Hurricane Preparedness for Commercial Buildings

The workplace is the strength of any community. It provides a wide variety of specialized services to its clientele and an economic base for its employees. The commercial sector should prepare to protect its property against the hazards generated by a hurricane.

Planning

  • Review property insurance with the company’s insurance agent concerning the hazards of a hurricane.
  • Determine and establish written hurricane protective procedures for the business property and its contents.
  • Inform key employees or essential staff of their specific responsibilities under the established hurricane procedures.
  • If appropriate, establish an employee training program concerning your hurricane procedures.
  • Specify conditions under which hurricane protective procedures may be implemented.
  • Determine and acquire appropriate emergency protective equipment and supplies.
  • Appoint an individual and designate an alternate to implement hurricane protective procedures.
  • Establish plans for the protection of computer files (e.g., a backup system to secure data and safe storage).
  • If appropriate, develop a system for the identification of employees (e.g., I.D. cards, vehicle permits, badges, etc.).
  • If appropriate, inform all employees on when and how they will be notified to report back to work.

Preparedness

  • Monitor a local radio or television station for official emergency information and instructions.
  • Take photographs or video of business establishment inside and out, from all angles.
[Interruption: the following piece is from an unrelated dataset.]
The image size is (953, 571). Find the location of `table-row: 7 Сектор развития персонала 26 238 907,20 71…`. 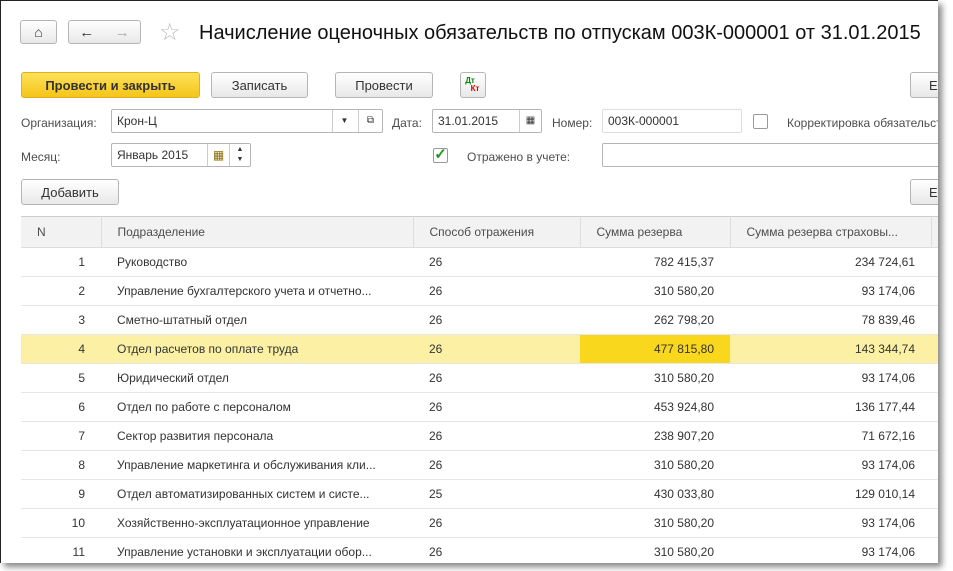

table-row: 7 Сектор развития персонала 26 238 907,20 71… is located at coordinates (480, 436).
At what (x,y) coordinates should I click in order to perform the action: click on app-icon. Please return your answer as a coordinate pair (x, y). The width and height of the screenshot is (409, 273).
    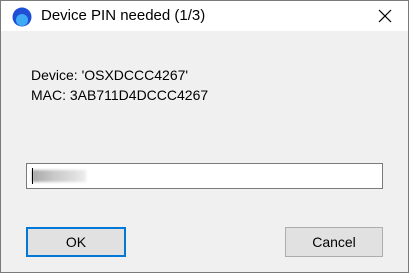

This will help to substantiate insurance claims later.
  • Assemble insurance policies and records necessary to expedite quick settlement of claims; package in waterproof container.
  • Make arrangements to pay employees, preferably in cash, as it may be some time before banking institutions are operational.
  • Implement protective procedures as conditions warrant.

Building Exterior

  • Clean drains, gutters and downspouts of the buildings.
  • Remove antennas or loose objects from the roof.
  • Bring in display racks and other objects usually left outside.
  • Secure all loose objects, such as trash cans, which might cause damage during strong winds.  Remove outdoor signs. 
  • If building has exterior glass frontage, clear out that section of the building as much as possible and use shutters or board up to protect glass.
  • Tape in an “X” fashion on the inside of the glass to reduce shattering.

Building Interior

  • Move goods, equipment or furniture away from windows and skylights to avoid from water damage. 
  • Clear all desk and table tops of small loose objects.
  • Take down all loosely secured pictures, plaques, etc.
  • Relocate files, boxes, computers, office machines and other equipment to the innermost portion of the building or a safer location.
  • Do not leave boxes, files or equipment on the ground floor; elevate them by placing items on desk or table tops.
  • If time permits, make an inventory of all moved items to ease unpacking after the storm.
  • Disconnect electrical equipment, except for refrigeration.
  • Cover merchandise, machines and equipment, file cabinets, etc. with tarpaulins or plastic sheeting and secure with sturdy tape.
  • Close all windows and draw blinds or drapes.
  • Turn off the electricity except for refrigeration at the power box and lock all doors when you leave.
  • Before leaving the property, recheck outdoor objects.
  • If you own equipment that could be useful after the storm, notify local emergency management officials.